§ Exercise requirements: Only the lines from the one containing "Instruction: Click the 双卡12并发 cell" through the last line below belong in your copy; transcribe them exactly and omit any pictures.

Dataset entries

____

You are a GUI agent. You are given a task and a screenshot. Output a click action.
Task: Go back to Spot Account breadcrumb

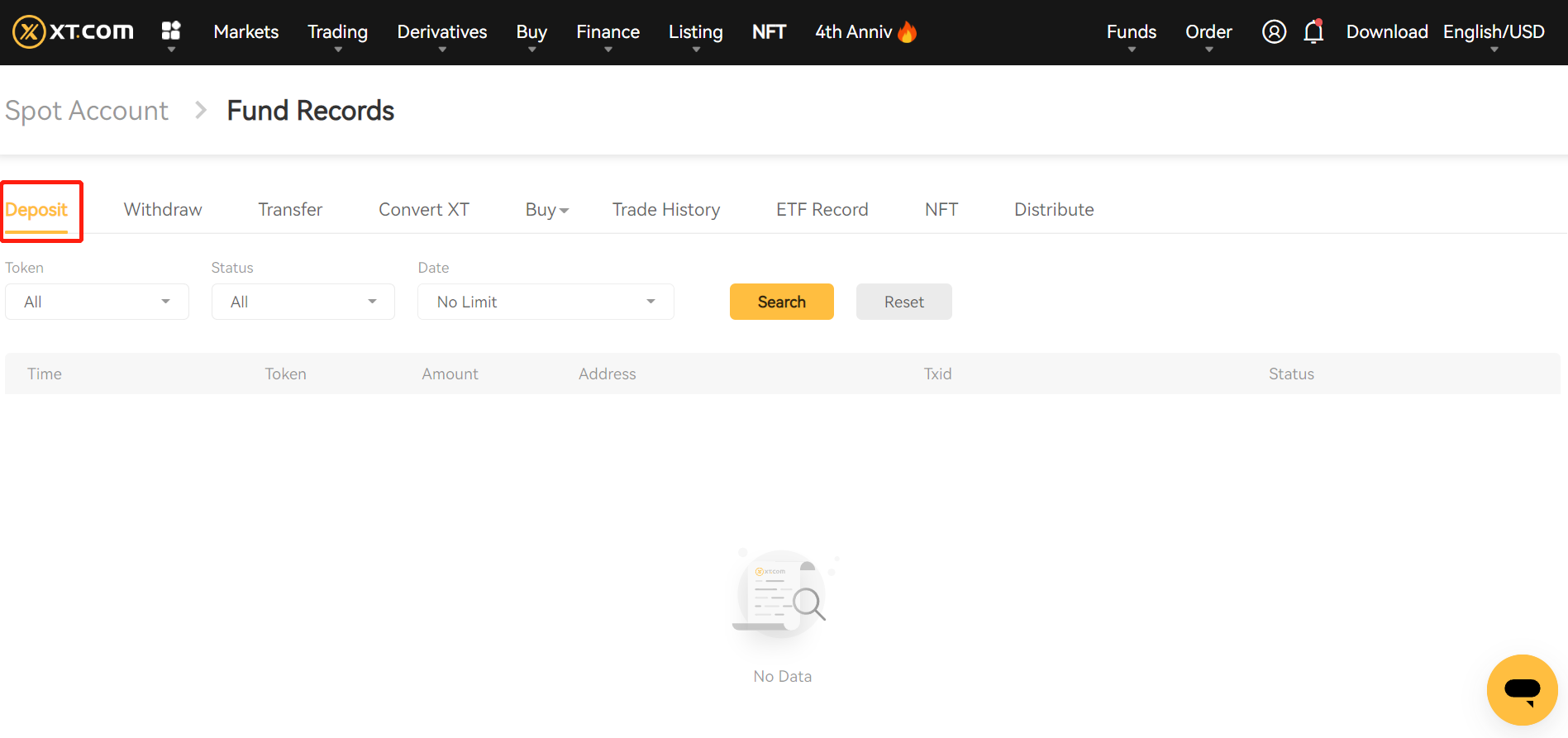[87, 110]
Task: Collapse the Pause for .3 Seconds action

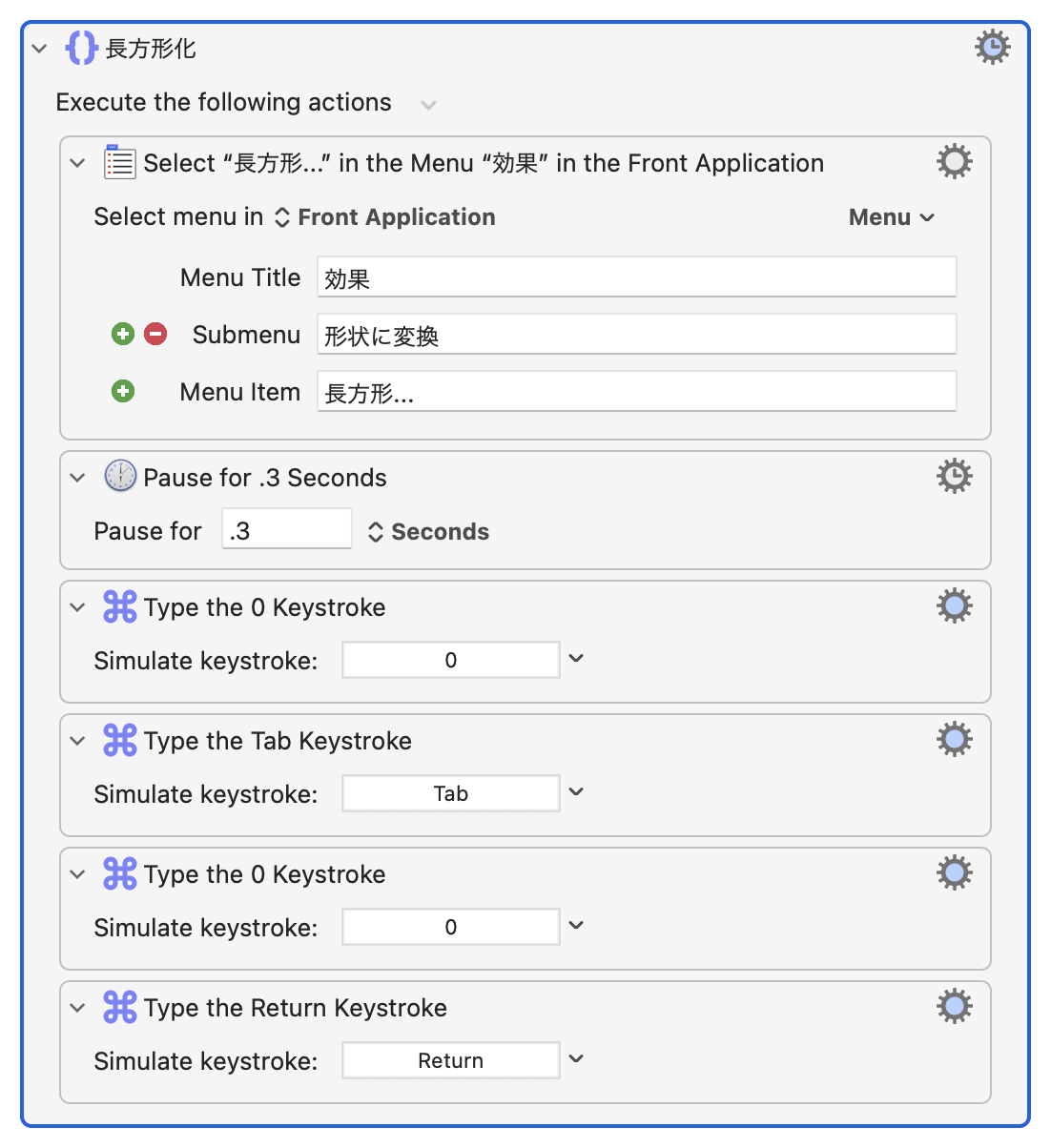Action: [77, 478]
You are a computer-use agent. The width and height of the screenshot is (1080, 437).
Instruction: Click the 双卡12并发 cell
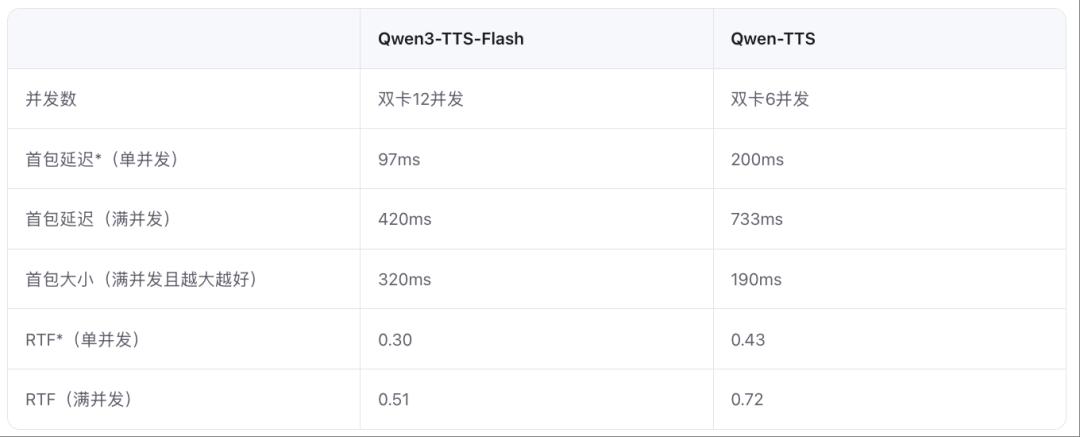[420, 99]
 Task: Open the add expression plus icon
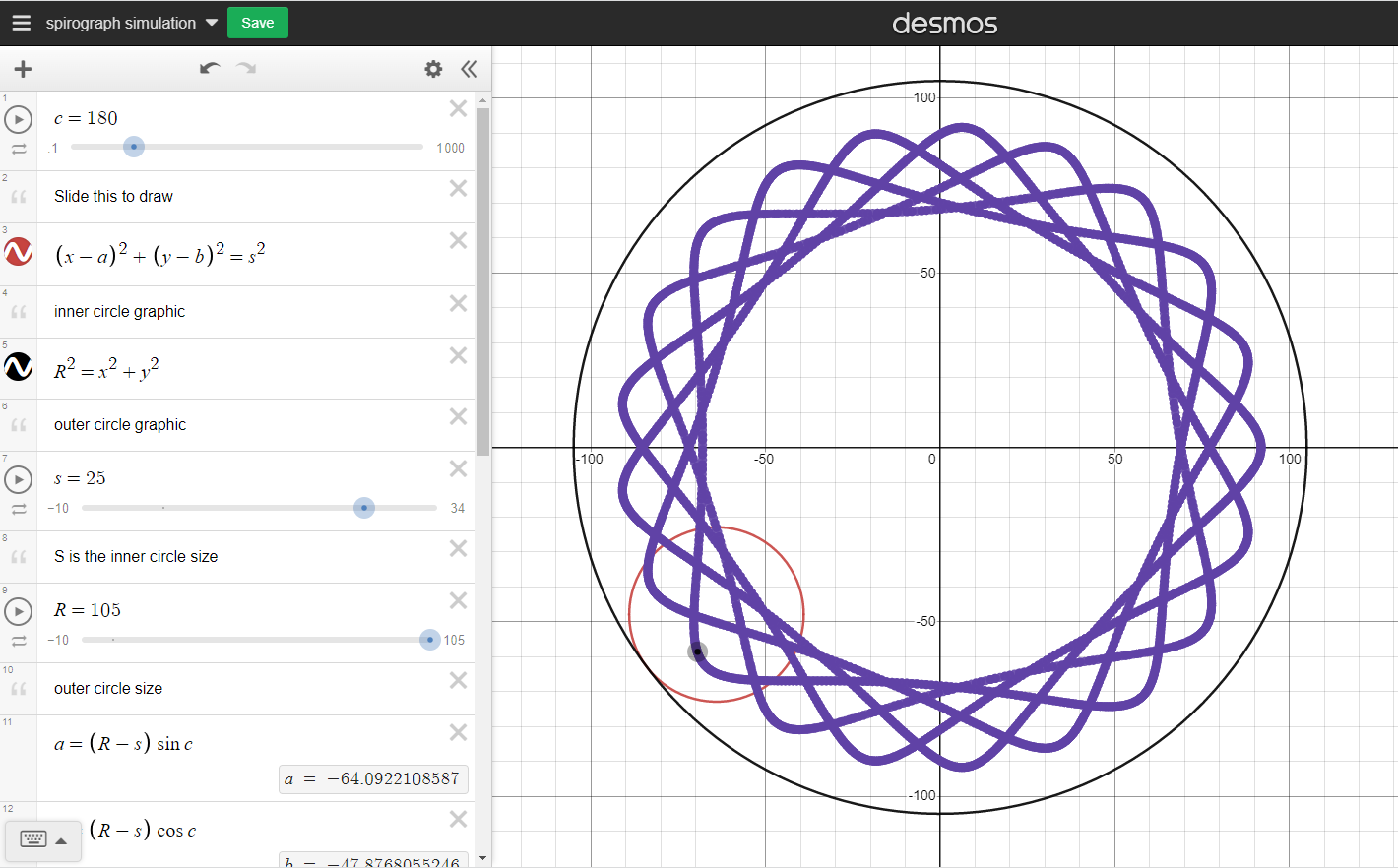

____

§ Your response:
Instruction: Click the 双卡12并发 cell
[420, 99]
 Task: Open the add expression plus icon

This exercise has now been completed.